Ultrasound vessel sizing before cannulation
Abstract:
The catheter gauge and length are often chosen based on visual estimation. Ultrasound allows for the direct measurement of vessel diameter and depth, which may reduce failed attempts, particularly in patients with difficult access and pediatric patients. This narrative review evaluated trials, meta-analyses, and guidelines on ultrasound-guided vascular access in adults and children to derive practical sizing rules for venous and arterial cannulation in anesthesiology. Key recommendations include targeting a catheter-to-vein ratio (CVR) ≤ 0.45 for peripheral IVs and using long catheters for deeper veins (≥ 8-10 mm); limiting catheter size to ≤ 1/3 of the vessel’s luminal area (outer diameter/inner diameter ratio ≤ 0.577) for arterial lines to prevent spasm. A pediatric reference table links typical radial artery diameters to appropriate 22-24G catheter choices. Selecting central venous catheters that occupy approximately ≤ 33% of the vein’s diameter may be a reasonable strategy to minimize complications.
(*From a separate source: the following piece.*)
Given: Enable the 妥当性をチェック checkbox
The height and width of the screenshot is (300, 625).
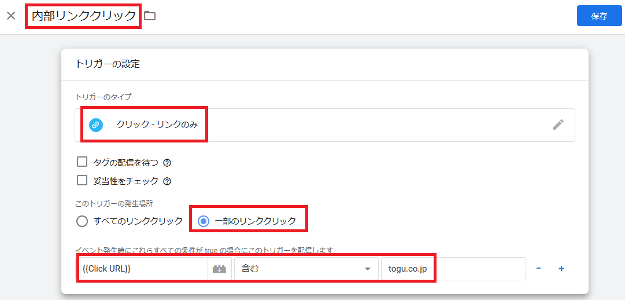Looking at the screenshot, I should [82, 180].
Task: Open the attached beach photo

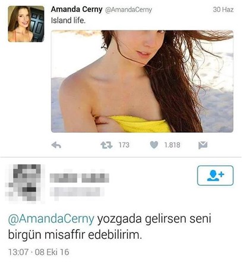Action: tap(142, 81)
Evidence from clinical trials supports US-guided peripheral IV and radial artery cannulation over landmark-based techniques. We propose a five-step workflow (scan, measure, select gauge/length, US-guided cannulation, and confirmation) to implement this measurement-first approach. In conclusion, an ultrasound measurement-first strategy aligns catheter selection with vessel dimensions, improving first-pass success and reducing complications in both adult and pediatric practices. The proposed sizing tables and algorithm are intended to serve as practical decision-support tools for bedside applications.
Reference:
Linares LAR, Lopes SC. Ultrasound vessel sizing before cannulation: a measurement-first approach for anesthesiologists. J Anesth Analg Crit Care. 2026 May 21. doi: 10.1186/s44158-026-00399-3. Epub ahead of print. PMID: 42163308.